### Dataset content

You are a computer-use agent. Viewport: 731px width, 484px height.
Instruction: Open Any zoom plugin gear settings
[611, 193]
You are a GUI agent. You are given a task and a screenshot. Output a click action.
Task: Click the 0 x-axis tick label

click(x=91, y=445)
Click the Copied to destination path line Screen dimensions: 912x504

######
### Dataset content

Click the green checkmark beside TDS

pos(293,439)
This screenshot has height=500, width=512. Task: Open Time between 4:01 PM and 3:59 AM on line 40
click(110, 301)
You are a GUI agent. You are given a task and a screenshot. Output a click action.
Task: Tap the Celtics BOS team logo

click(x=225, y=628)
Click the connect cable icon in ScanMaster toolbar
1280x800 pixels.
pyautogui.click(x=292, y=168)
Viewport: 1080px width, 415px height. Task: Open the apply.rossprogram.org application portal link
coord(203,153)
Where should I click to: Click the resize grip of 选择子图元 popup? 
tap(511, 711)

######
### Dataset content

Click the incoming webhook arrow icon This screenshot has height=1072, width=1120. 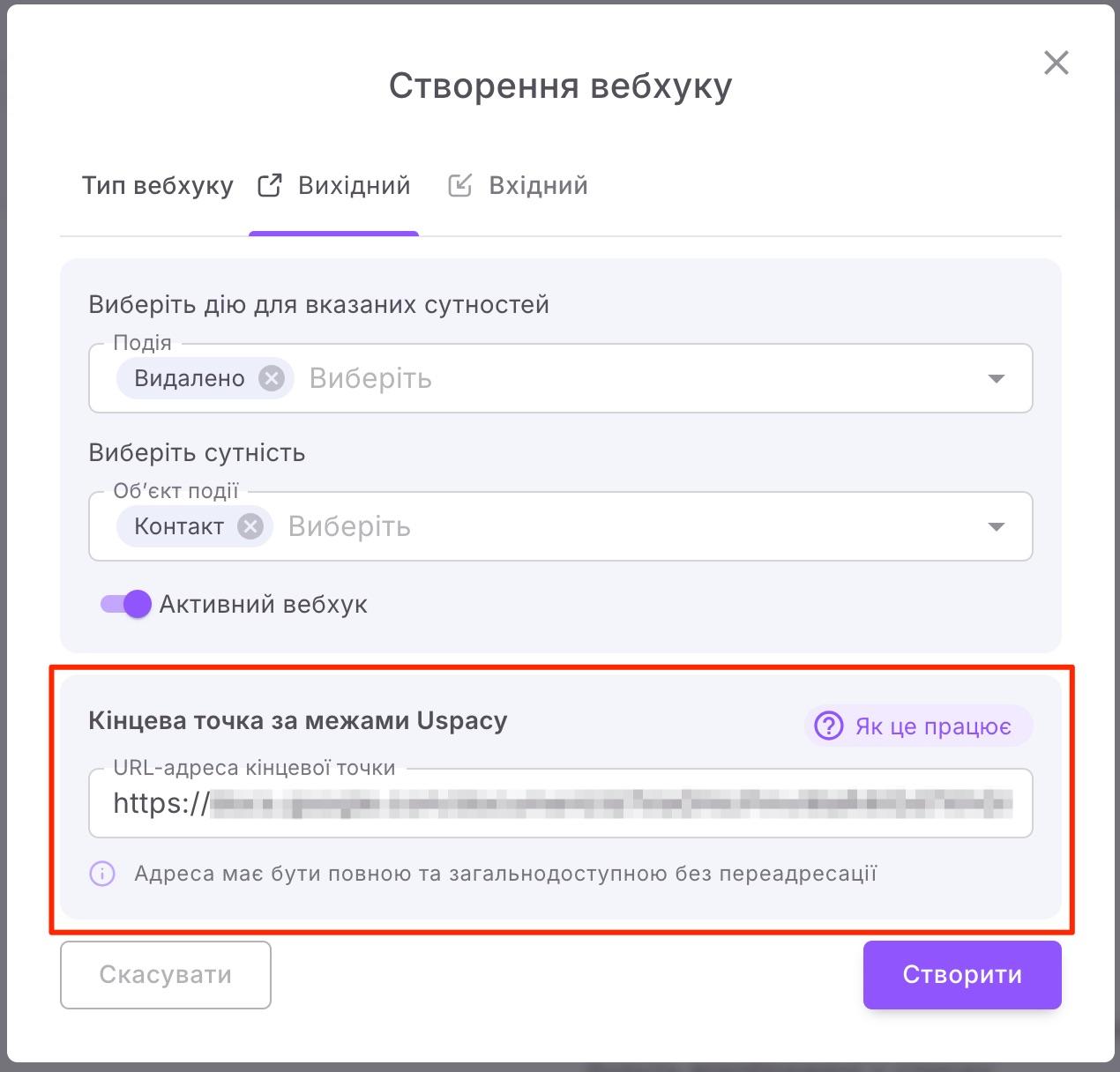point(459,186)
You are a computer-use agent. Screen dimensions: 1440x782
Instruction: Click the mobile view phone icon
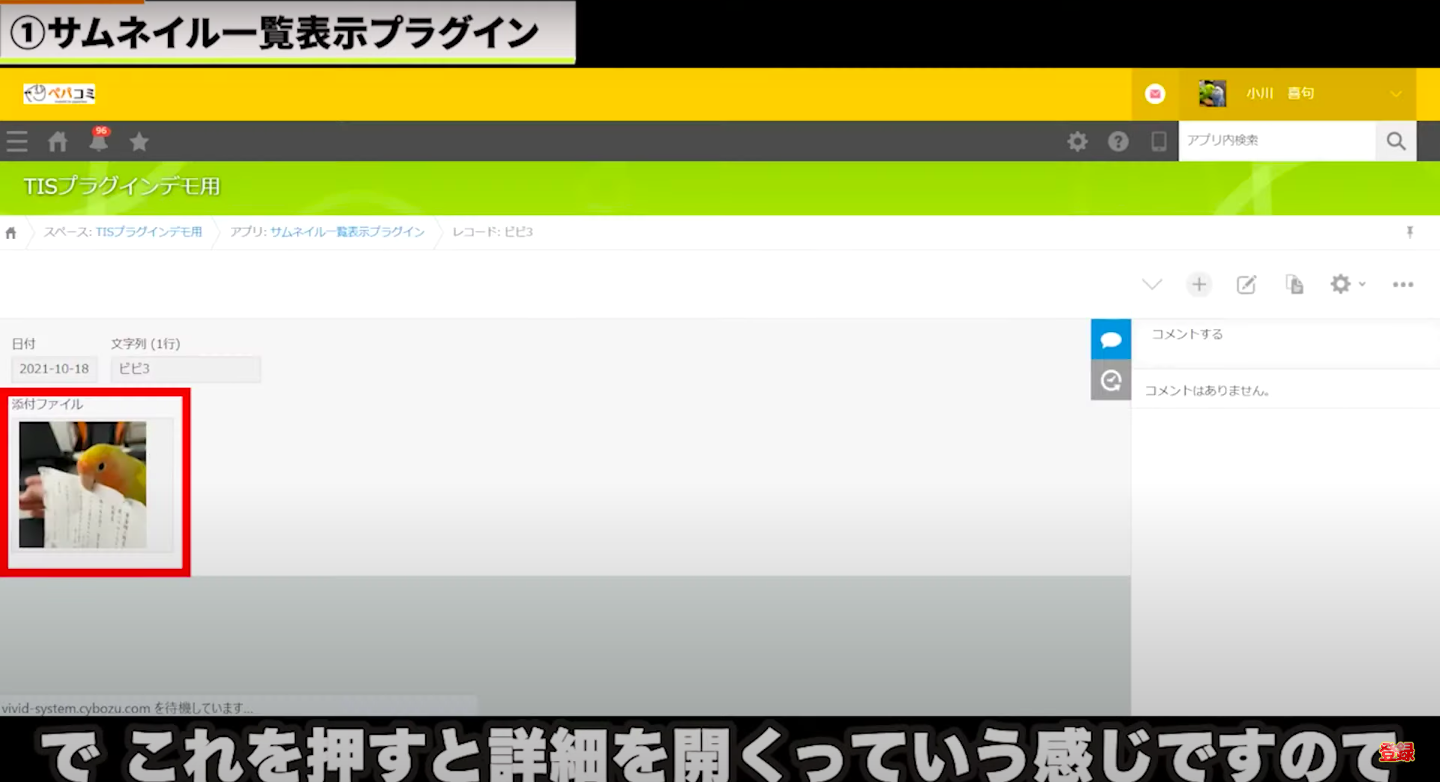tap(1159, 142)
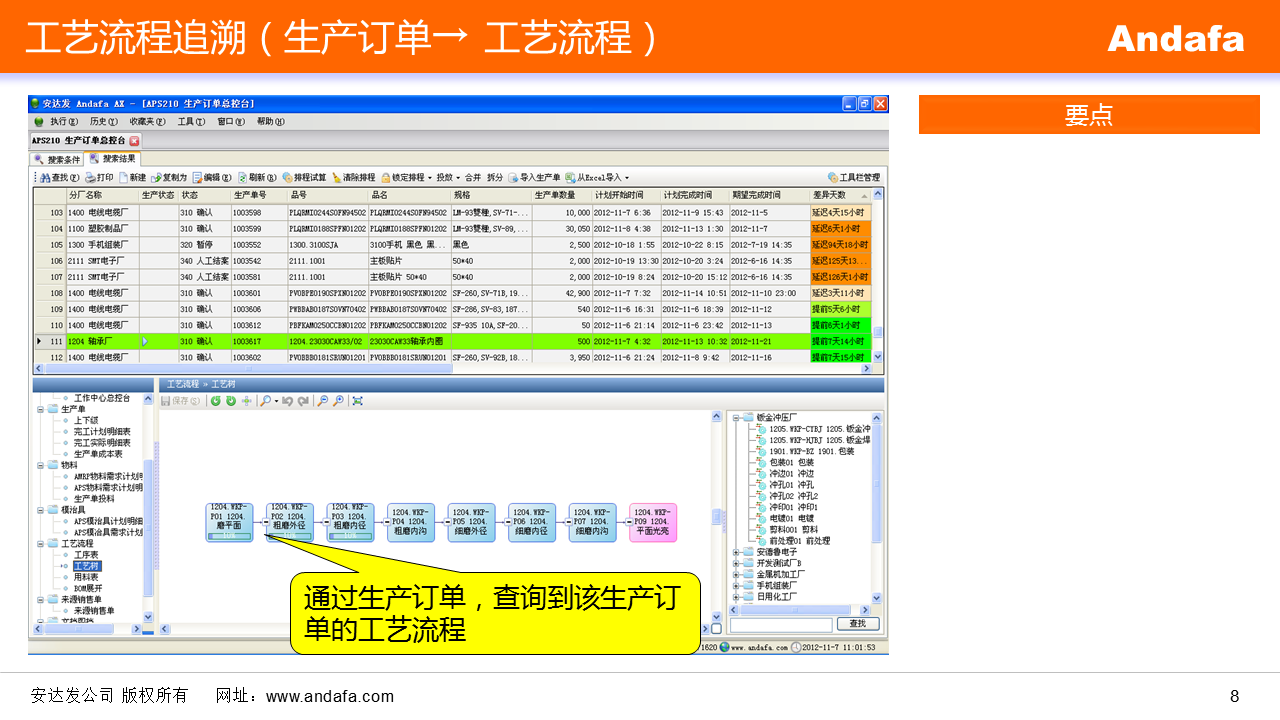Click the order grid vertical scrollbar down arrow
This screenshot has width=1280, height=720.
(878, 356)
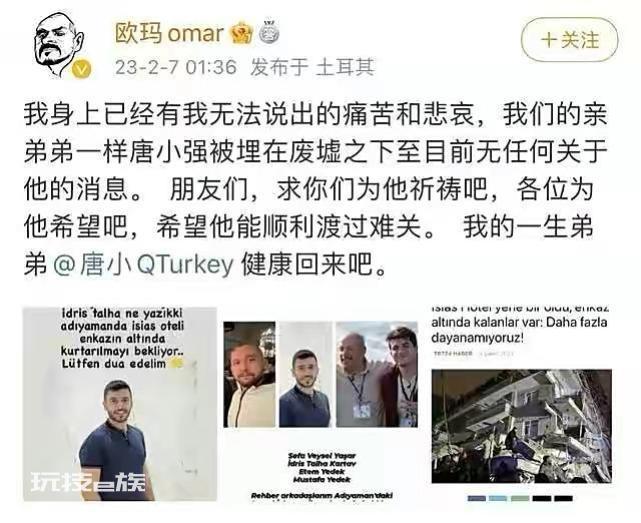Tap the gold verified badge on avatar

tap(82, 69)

######

** Problem requirements **
Swap "GUI agent" for "desktop agent" in the entries from the line with "You are a computer-use agent. Viewport: 731px" to the line with "Click the Copied", and give back only those lines with nothing else changed.

** Output for this exercise **
You are a computer-use agent. Viewport: 731px width, 484px height.
Instruction: Open Any zoom plugin gear settings
[611, 193]
You are a desktop agent. You are given a task and a screenshot. Output a click action.
Task: Click the 0 x-axis tick label

click(x=91, y=445)
Click the Copied to destination path line Screen dimensions: 912x504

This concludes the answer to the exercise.